= Baroness Fiddlesticks =

1904 musical

The Baroness Fiddlesticks is a two-act 1904 Broadway musical with a book by George de Long. It was directed by Al M. Holbrook. The show's music was composed by Emil Bruguiere, with lyrics by de Long. The show opened on November 21, 1904, and ran for 25 performances at the Casino Theatre before closing on December 10, 1904.

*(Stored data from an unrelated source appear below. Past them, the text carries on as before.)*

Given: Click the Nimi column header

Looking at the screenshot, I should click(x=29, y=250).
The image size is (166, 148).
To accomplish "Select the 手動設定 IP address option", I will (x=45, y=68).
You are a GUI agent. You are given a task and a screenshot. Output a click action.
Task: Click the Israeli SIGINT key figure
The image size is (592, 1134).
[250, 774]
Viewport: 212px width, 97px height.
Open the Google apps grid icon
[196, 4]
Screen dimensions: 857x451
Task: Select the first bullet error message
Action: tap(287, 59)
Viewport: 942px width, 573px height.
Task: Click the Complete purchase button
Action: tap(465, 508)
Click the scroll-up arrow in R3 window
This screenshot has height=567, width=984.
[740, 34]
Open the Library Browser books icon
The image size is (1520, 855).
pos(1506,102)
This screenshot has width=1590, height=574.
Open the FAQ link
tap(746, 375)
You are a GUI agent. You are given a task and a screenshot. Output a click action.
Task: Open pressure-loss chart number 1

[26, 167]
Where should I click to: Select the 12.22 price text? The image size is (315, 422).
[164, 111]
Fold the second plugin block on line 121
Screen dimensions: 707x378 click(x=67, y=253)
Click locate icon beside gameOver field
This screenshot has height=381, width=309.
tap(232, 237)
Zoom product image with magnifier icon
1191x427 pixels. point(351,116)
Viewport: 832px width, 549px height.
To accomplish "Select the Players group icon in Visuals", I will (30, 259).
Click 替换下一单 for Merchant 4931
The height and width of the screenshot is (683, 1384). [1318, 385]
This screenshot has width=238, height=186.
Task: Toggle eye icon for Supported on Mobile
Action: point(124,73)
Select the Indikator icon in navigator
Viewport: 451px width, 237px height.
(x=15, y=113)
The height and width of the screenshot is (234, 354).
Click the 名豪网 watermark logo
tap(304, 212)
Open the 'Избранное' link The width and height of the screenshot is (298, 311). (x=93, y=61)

The show took place in contemporary England and was billed as "a musical satire on society". Harry Lehr asked that his name be removed from one of the show's songs.

== Production ==
The show was mired in controversy, mostly surrounding eighteen-year-old Anna Fitzhugh being cast in the show's titular role. One financial backer objected to her casting, and she was removed from the show by the end of its first week on Broadway. However, the other cast members supported Fitzhugh, saying she had been "very badly used". Many of the cast members put in their two-week notice by November 25. At the same time, conductor Arthur Weld had resigned.

== Synopsis ==
London musical hall entertainer Patrina is invited to a house party at Mashaway's country estate. However, she decides to attend the event as the Baroness Fiddlesticks. Mashaway, who wants to make his name as a member of the stock exchange, comes at odds with Patrina's masquerade.

== Cast ==

| Character | 1904 Broadway |
|---|---|
| Patrina/Baroness Fiddlesticks | Anna Fitzhugh |
| Mashaway | John E. Henshaw |
| Maurel Trenchant | Tony Asher |
| Geraldine | Nella Bergen |
| Mrs. McGurk | Mary Ten Broeck |
| Isabelle | Toby Claude |
| Cholly | Walter A. Cluxton |
| Marionetta | Anna Johnston |
| Jenkins | Gustav Koldovski |
| Archer | Richie Ling |
| Jack Elkins | Alden McClaskie |
| Monty | Edna McClure |
| The Duchess of Reelboro | Minnie Methot |
| Algy | Mae Sherwood |

== Songs ==
The order of songs is unknown, and they are thus presented alphabetically.'

- "At a Fancy Costume Ball" (Isabelle)
- "Could You But Know"
- "Daphne Sue"
- "Heigh Ho"
- "I'm Just about as I Ought to Be" (Mashaway)
- "Imogen"
- "Listen to the Night a-Singing" (Geraldine)
- "Mr. Bugaboo" (Isabelle)
- "Rachel O'Toole"
- "Seeing New York" (Mashaway)
- "Something or Other Sue"
- "Spring" (Geraldine)
- "To Arms! Hear the Cry!" (Archer)
- "Tra-la-la-la"
- "What's the Use of Kisses"
- "When I Drop 'Round" (Patrina)
- "When You Don't Know"
- "When You Love a Little Girl"

== Reception ==
The New York Evening World praised Bruguiere's score as "worthwhile" saying that he "would undoubtedly have been able to get [the show] produced even if he had been broke". Brooklyn Life, the Galveston Daily News, and the Louisville Courier-Journal also praised the show's music. Both the Daily Times and Evening World papers were critical of the show's book.

The New York Times called the show "a decided hit" and praised its costuming.

Fitzhugh and the rest of the cast generally seemed to garner positive reviews.